◆ **OBJETIVO**: Repita na íntegra o texto sobre o dualismo de substância mente-corpo, sem alterar nenhuma palavra nem sinal de pontuação.

Dualismo de substância mente-corpo
Tradicionalmente, esta questão remonta às ideias do filósofo René Descartes.
Segundo ele, existem no mundo dois tipos de substância: a material e a mental.
Sua tese é que a nossa mente (imaterial e infinita) governa o nosso corpo. Este, por sua vez, a abastece com informações acerca do mundo externo.
O raciocínio intuitivamente lógico e caracteristicamente organizado de Descartes o levou a conclusão de que a mente deve ser uma coisa una. Que não é dividida.
Portanto, deve haver algum ponto específico no corpo humano em que a interação entre ele e a substância mental ocorre.
Em “As Paixões da Alma”, Descartes apresenta uma elaborada descrição do funcionamento do corpo humano. Ele enfatiza o papel do sangue e do cérebro com as interações mentais e aponta especificamente a glândula pineal — local que não é dividido em dois hemisférios — como o ponto de comunicação entre a mente e a matéria.

◆ **MATERIAL FORNECIDO**:

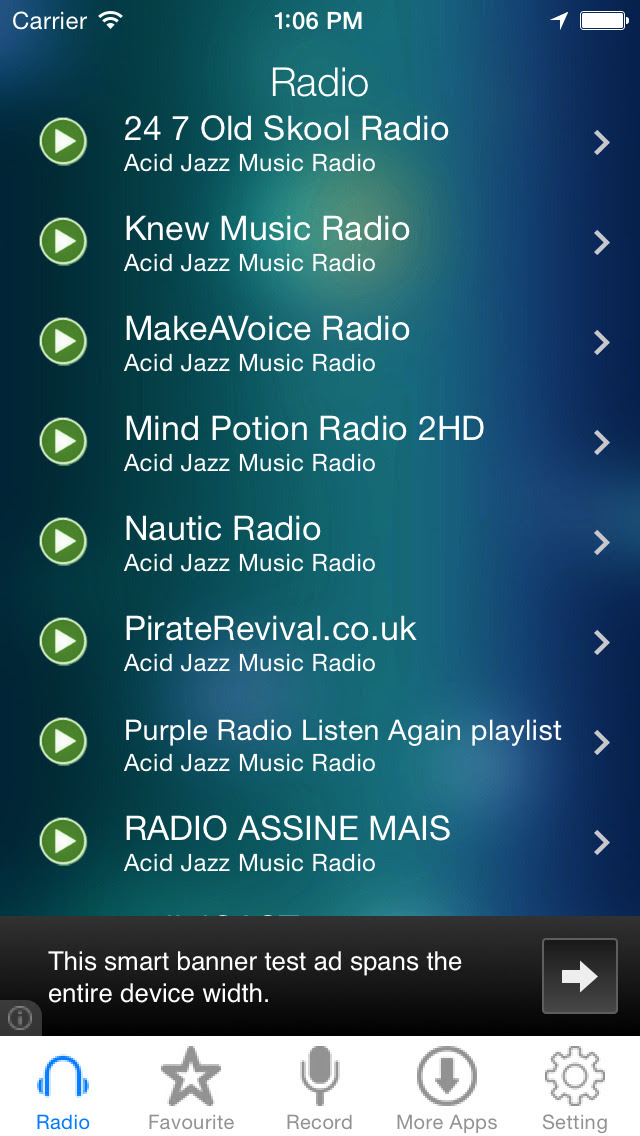Viewport: 640px width, 1136px height.
Task: Open Purple Radio Listen Again playlist
Action: [342, 742]
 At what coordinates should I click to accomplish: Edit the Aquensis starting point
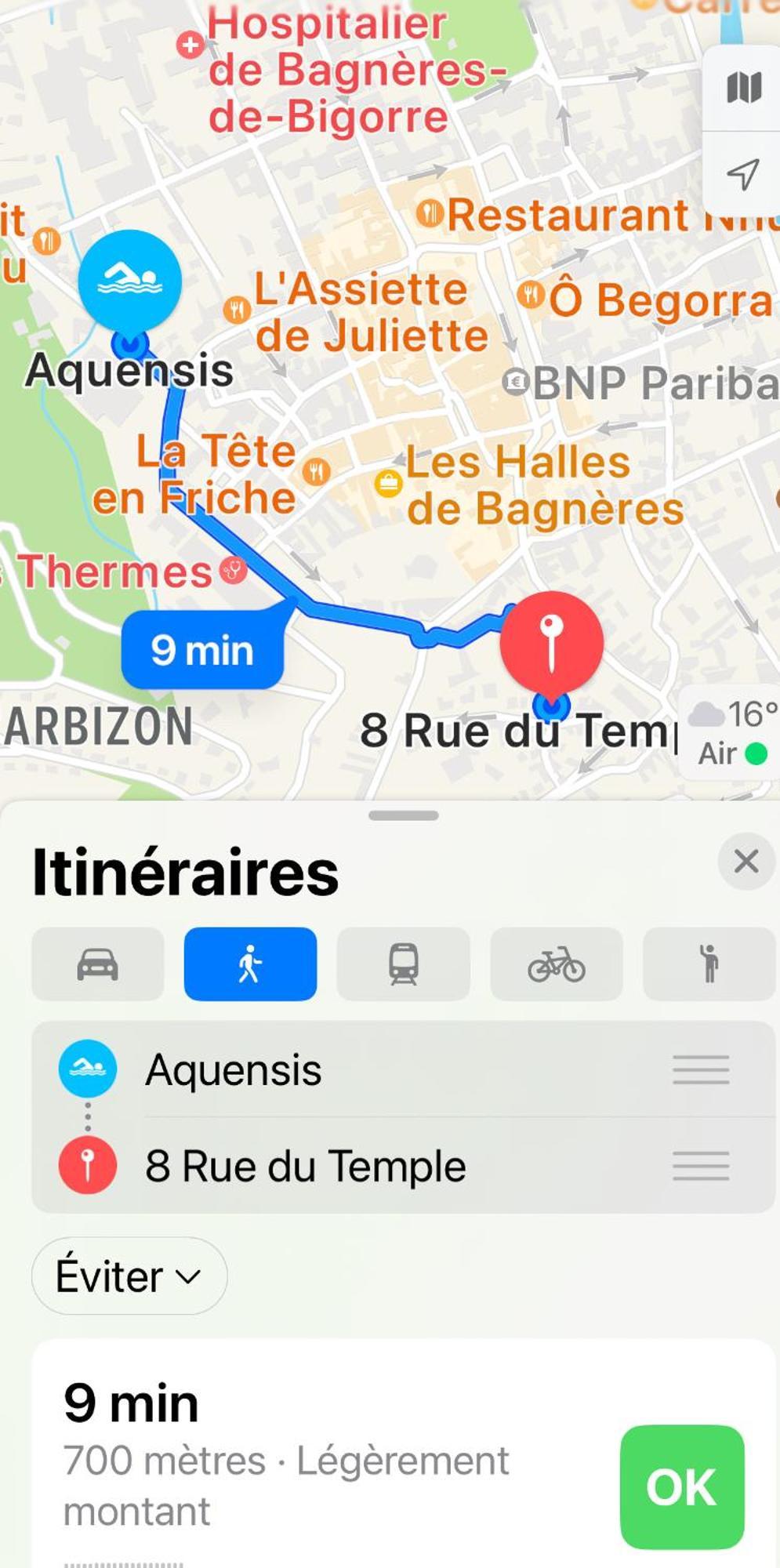(234, 1070)
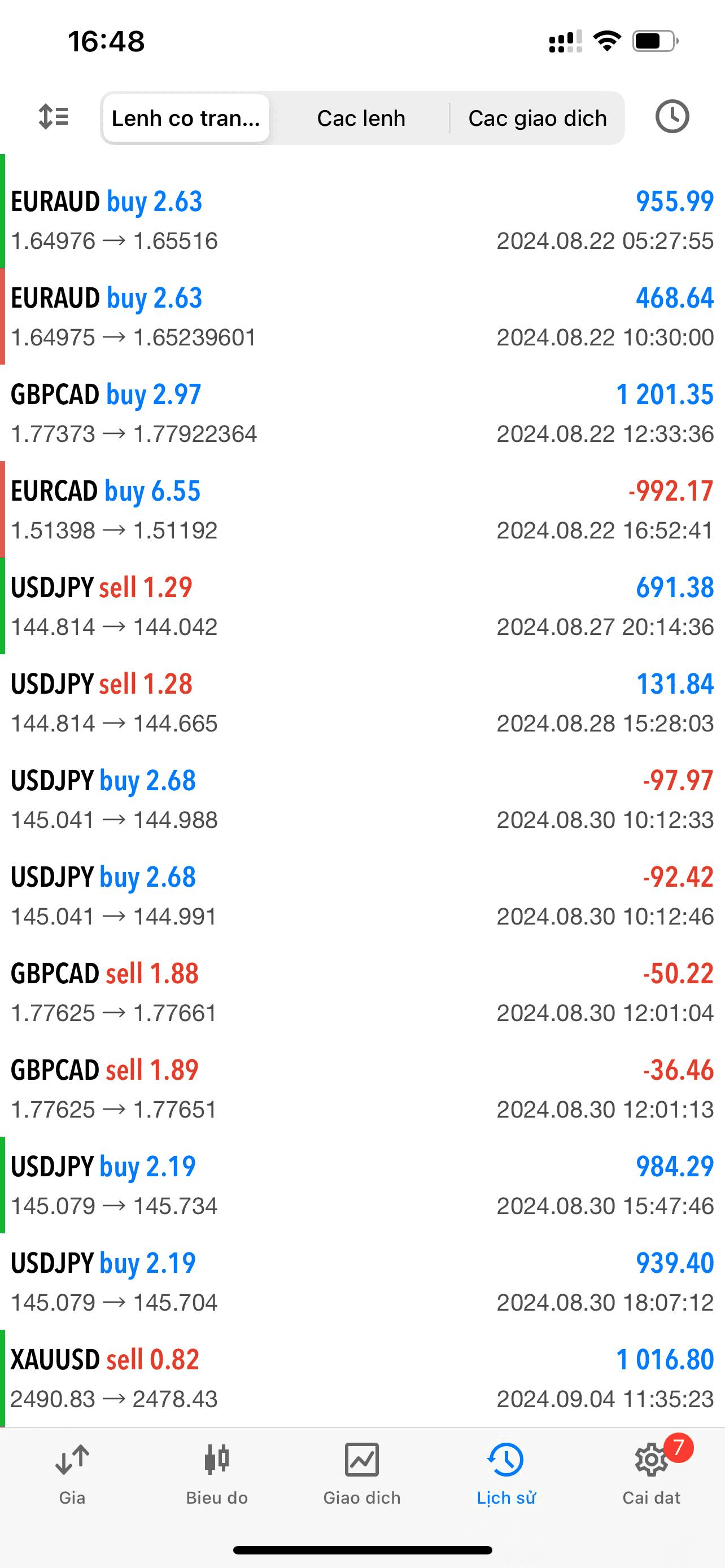Viewport: 725px width, 1568px height.
Task: Open the sort order icon
Action: [54, 117]
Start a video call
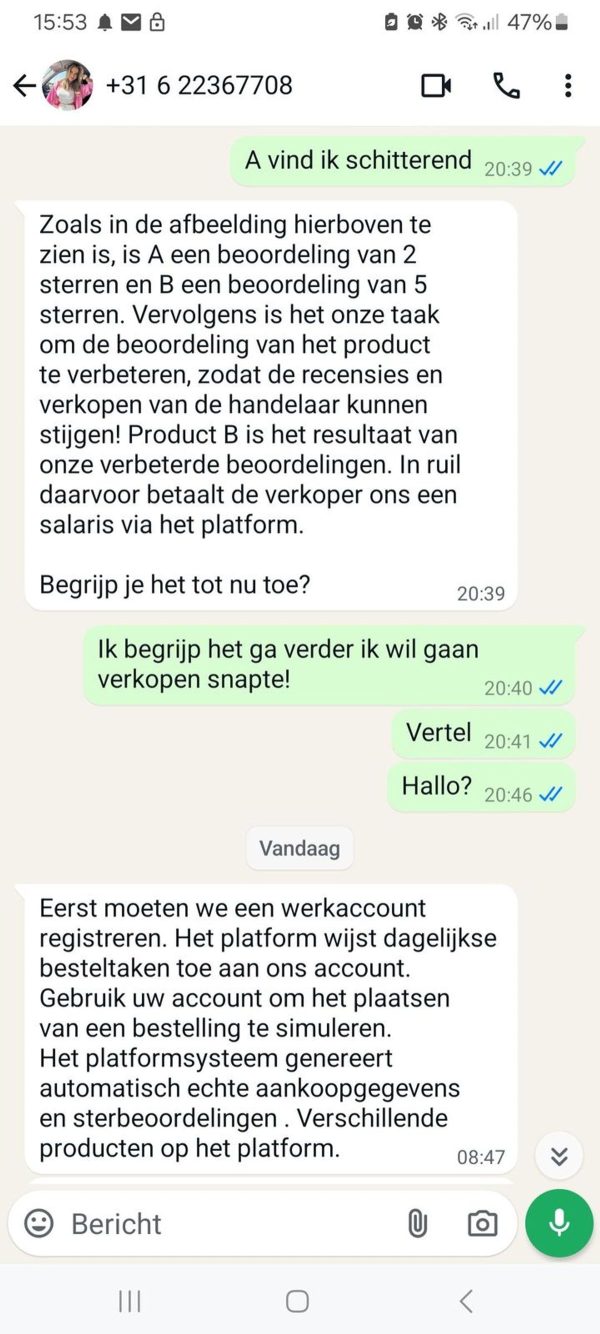The height and width of the screenshot is (1334, 600). tap(436, 86)
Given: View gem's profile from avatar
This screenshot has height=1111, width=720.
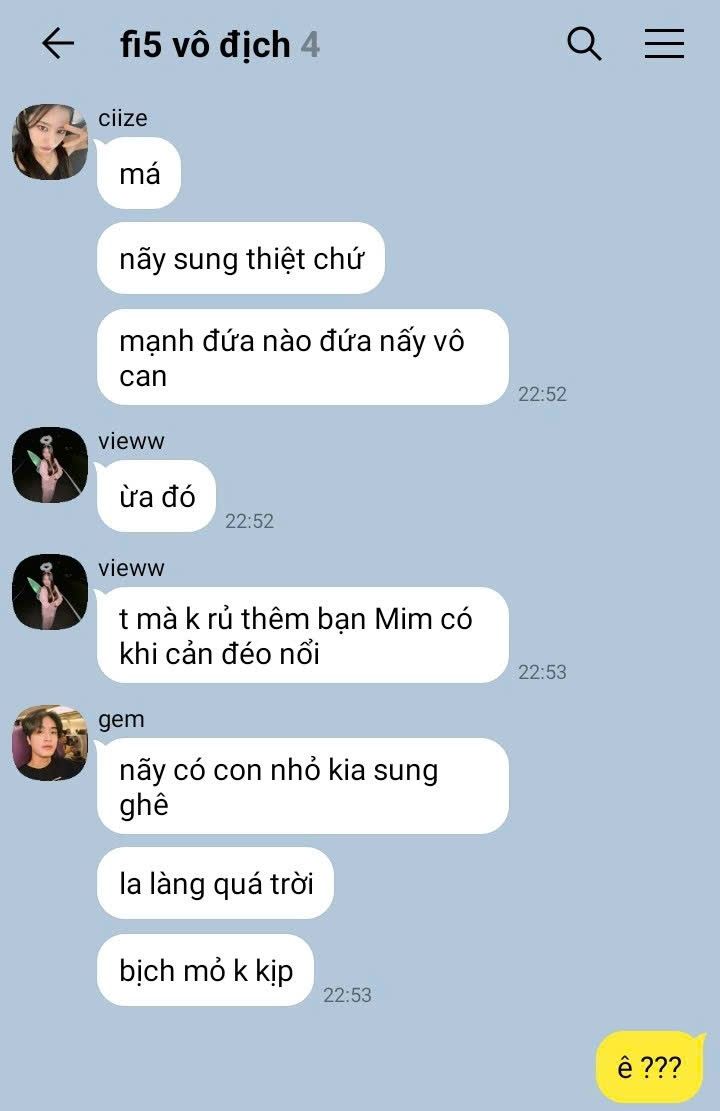Looking at the screenshot, I should [x=50, y=743].
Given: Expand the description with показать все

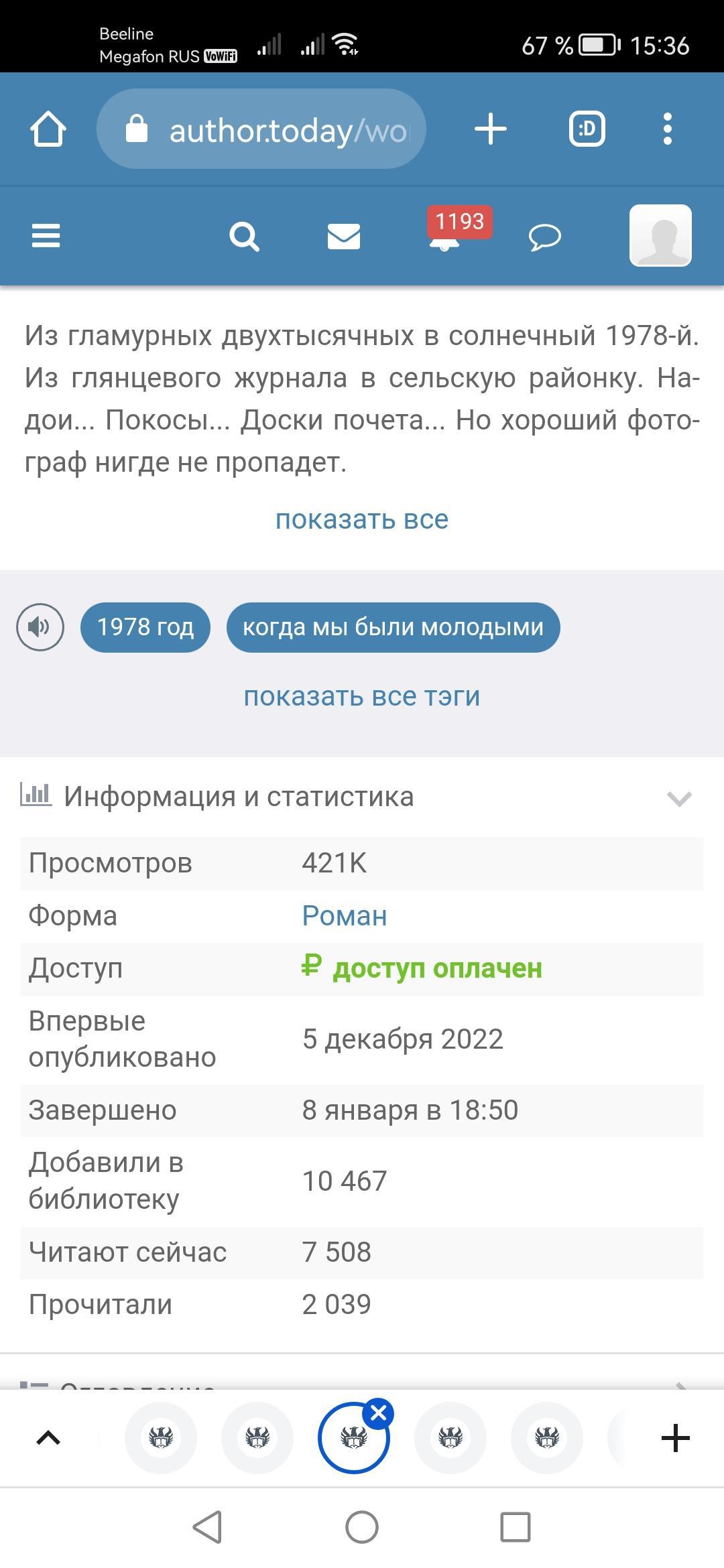Looking at the screenshot, I should [x=362, y=519].
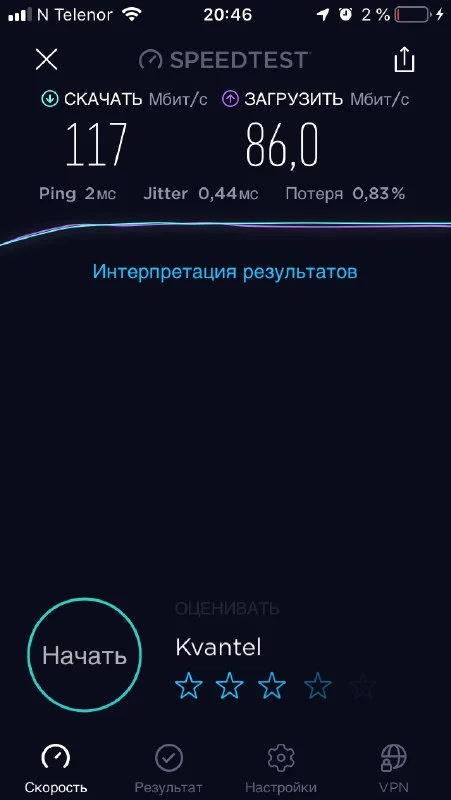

◆ **RESPOSTA DO EXERCÍCIO**:
Dualismo de substância mente-corpo
Tradicionalmente, esta questão remonta às ideias do filósofo René Descartes.
Segundo ele, existem no mundo dois tipos de substância: a material e a mental.
Sua tese é que a nossa mente (imaterial e infinita) governa o nosso corpo. Este, por sua vez, a abastece com informações acerca do mundo externo.
O raciocínio intuitivamente lógico e caracteristicamente organizado de Descartes o levou a conclusão de que a mente deve ser uma coisa una. Que não é dividida.
Portanto, deve haver algum ponto específico no corpo humano em que a interação entre ele e a substância mental ocorre.
Em “As Paixões da Alma”, Descartes apresenta uma elaborada descrição do funcionamento do corpo humano. Ele enfatiza o papel do sangue e do cérebro com as interações mentais e aponta especificamente a glândula pineal — local que não é dividido em dois hemisférios — como o ponto de comunicação entre a mente e a matéria.